1. What is the metric tensor?

2. How can this be a covariant and contravariant tensor, or a mixed tensor, by raising and lowering indices?

3. How it relates to distance function (metric) and angles?

4. How does it transport basis vectors from one coordinate system to another?

5. How is it different from the field tensor, Riemann curvature tensor and Ricci curvature tensor?

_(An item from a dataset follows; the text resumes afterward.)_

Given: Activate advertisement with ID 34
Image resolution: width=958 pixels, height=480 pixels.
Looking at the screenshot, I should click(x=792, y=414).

• Have you looked at a book? Seriously there are many comprehensive books and websites on this subject. Googling for "mathematical foundations of general relativity" and "differential geometry" will go a long way. Aug 9, 2013 at 7:08
• I also suggest Ch 14, called "Calculus on Manifolds" of Roger Penrose's "The Road to Reality" as a pithy summary of the foundations of Riemannian geometry. He does an awful lot with very little, gives a good explanation of the notions of curvature before introducing the metric. Exercises in the book are well worth doing, and there is a website where readers have put their solutions. One I also like for its pithiness, thoroughness and clarity is Wulf Rossmann's "Differential Geometry" - and its free! Aug 9, 2013 at 7:30
• It's a bit funny to see a question that says "What is X?" with a wp link on X. Aug 9, 2013 at 7:39
• You might want to break this up into several questions.
– Dan
Aug 9, 2013 at 8:16
• "Road to Reality" is great if you want a heavy book on just about everything foundational in modern physics. If you would like a modern, breezy, "physics first" approach devoted to general relativity with plenty of interesting historical footnotes I'd recommend Zee's book "Einstein Gravity in a Nutshell". Then there is the classic tome by Misner, Thorne and Wheeler. The advanced theory and experimental sections are a little out of date, but the book is truly great if you want geometric intuition with pictures... oh so many pictures... Aug 9, 2013 at 8:51

The metric tensor is a quadratic form/rank-2 tensor that encodes the geometry of a manifold by $ds^2=g_{\mu\nu}dx^\mu dx^\nu=dx^\mu dx_\nu$. Another way the definition is often stated is that the metric allows you to convert between contravariant and covariant indices, e.g. vectors to covectors as $g_{\mu\nu}x^\mu=x_\nu$, or equivalently that it allows you to take the dot product between vectors (because $x^\mu y_\mu$ is invariant, while $x^\mu y^\mu$, if you computed it, would not be -- this is why repeated indices always appear top and bottom to cancel out in relativity).

The whole point of the metric tensor is that the mixed form (vector-to-vector transformation form), $g^\mu{}_\nu$, is just the identity. This is unlike transforming covectors to vectors, etc. where the representations can be dfiferent.